I need to make sure I have enough synonyms for ‘outstanding’ at my fingertips.
I fear I will need to resort to the Word thesaurus, but that is completely necessary here, because, I’ll use the word once more in this paragraph, Tribes was absolutely OUTSTANDING. Although every effort will be made to make sure this review is not overly gushy, there is just no getting around the fact that Tribes is one of the best pieces of theatre I have ever seen in Cambridge (and I’m an old hat).
The first thing you see when entering the quietly buzzing auditorium is Jack Parham’s stupendous (I theasaurussed that word) set. The construction was a work of art, and the attention to detail very impressive. This coupled with the naturalistic yet effective lighting design from Catja Hamilton gave the production a very professional edge, even before the play had started. Additionally Tribes demonstrated some of the slickest scene changes I have seen, each choreographed to precision, and each paired with apt music and efficacious lighting.
The first scene of a play often makes it or breaks it for me, and I must admit the snappy, energised dialogue of the opening completely grabbed me.
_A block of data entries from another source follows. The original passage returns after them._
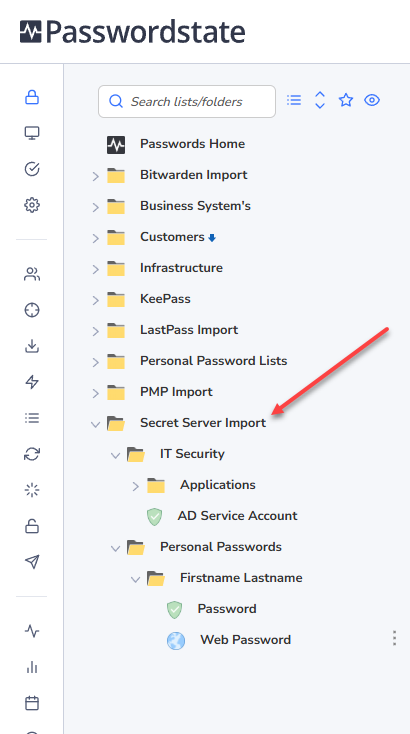
Task: Toggle the eye visibility icon near search
Action: pyautogui.click(x=372, y=100)
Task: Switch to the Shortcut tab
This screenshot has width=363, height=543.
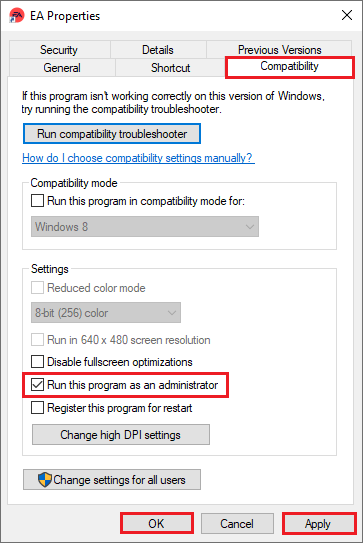Action: (x=170, y=68)
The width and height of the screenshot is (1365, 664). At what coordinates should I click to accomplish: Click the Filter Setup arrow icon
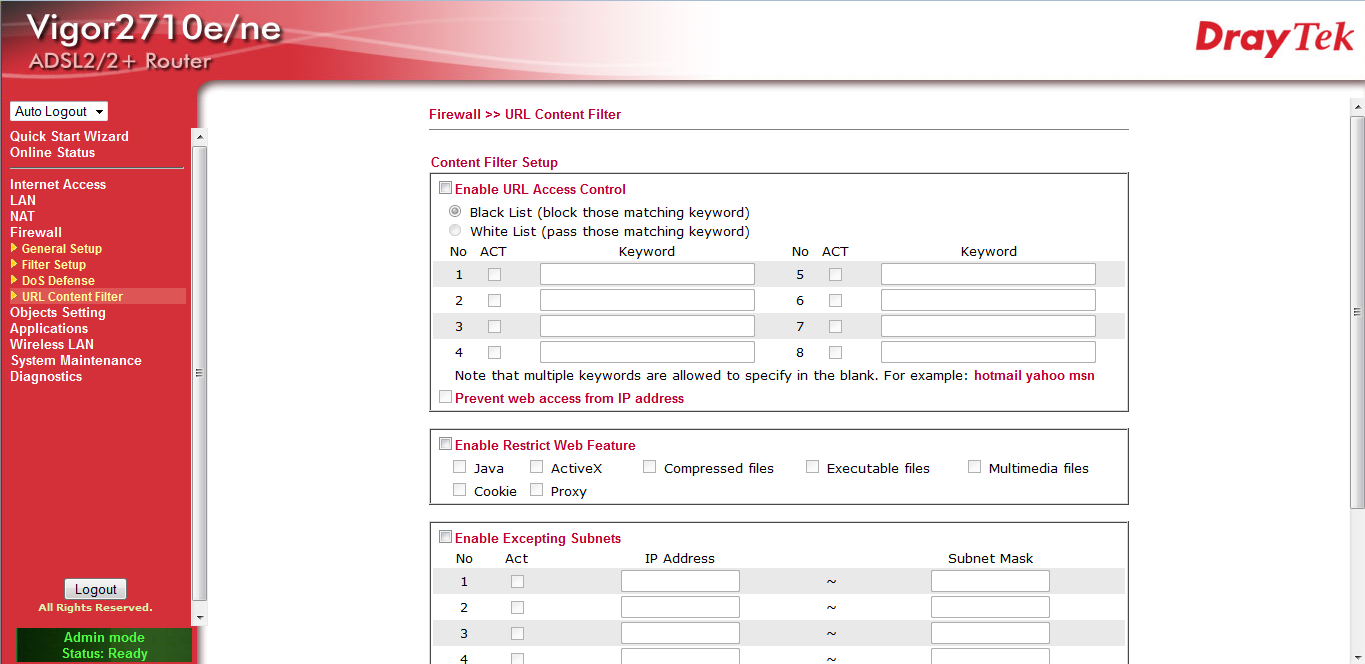pos(14,264)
The cast delivered their lines with verve and skill, maintaining a quick and exciting pace, whilst still listening to each other intently, an element of acting which is often lost in comedy-driven, fast paced scenes like this.
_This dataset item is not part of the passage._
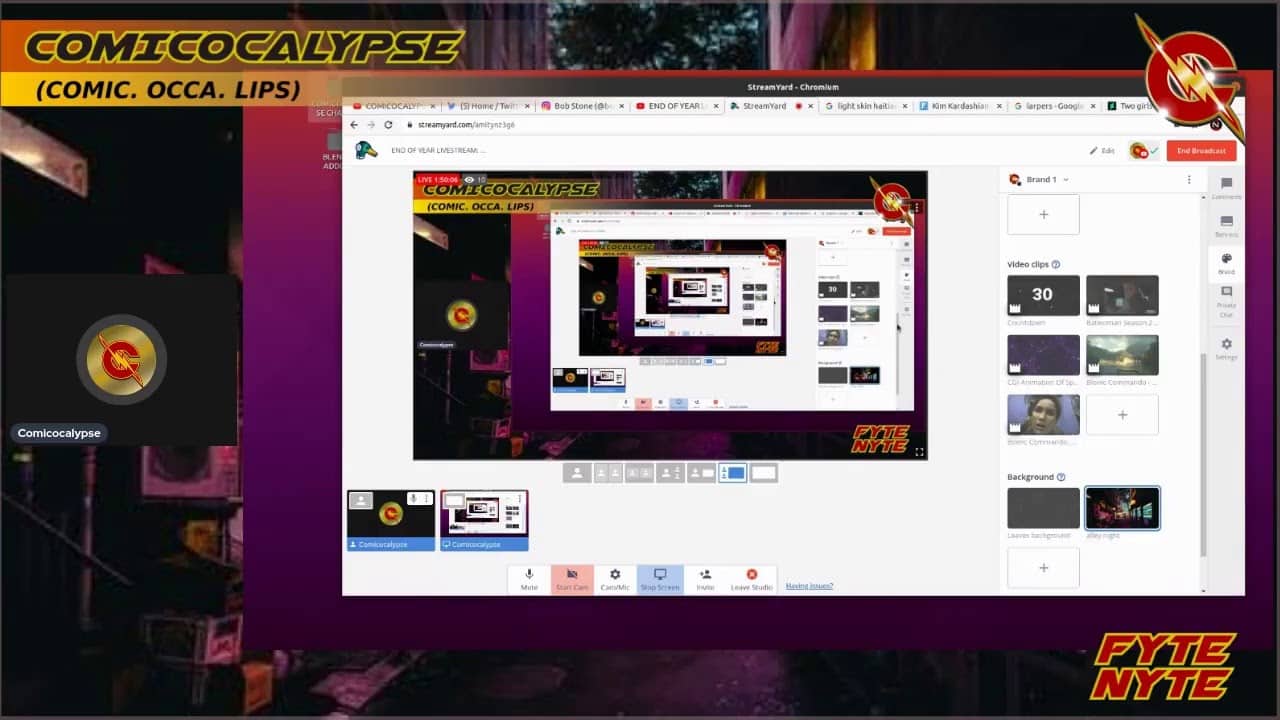Open the Comments panel icon

pos(1226,186)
In the first scene we meet Billy’s family. All actors were perfectly cast for this production, which is of course down to Robbie’s creative decisions at the start of the process. Alisdair Mcnab and Rebecca Cusack portrayed older characters with extraordinary ease. Rather than resorting to crude physicality, they suggested their age by commanding the space, using their voices effectively, and by creating genuine relationships on stage. The same can be said for their onstage offspring Alice Carlill and Johan Hauer-King, who play Billy’s siblings. They created three dimensional, complex characters and it was clear that they both maintained an inner dialogue throughout, ensuring the dialogue and action was not only believable but at times tragically moving, and hilariously funny.
The cast in this show were a true ensemble. They worked brilliantly together, again a testimony to the hard work of director, Robbie Taylor-Hunt and the team, but I must pay special attention to Bea Svistuneko and Mark Milligan. Their performances were exceptional. The British sign Language (BSL) element of the show was gracefully and naturally handled; you would have thought that they had been signing all their lives. The pair created a wholly believable relationship and I waited with baited breath for their next move. Their portrayal was gripping and they handled the text as if professionals.
Some scenes bordered on farce (I refer in particular to the ‘kimono’ episode), but Robbie’s sensitive and intuitive direction meant that the audience were brought crashing back down in an instant, only to be raised once more. Clichés are too cheap for this remarkable show, but I will use one anyway: Tribes took me on a rollercoaster: I shouted with laughter, and indeed shed a tear in laughter. But I was also moved, perhaps more than I have ever been in student theatre, because this show has a true heart and a beautiful message, and the cast and team have captured it wonderfully. If you see one show this term, make it this one.
If you see one show this year, make it this one.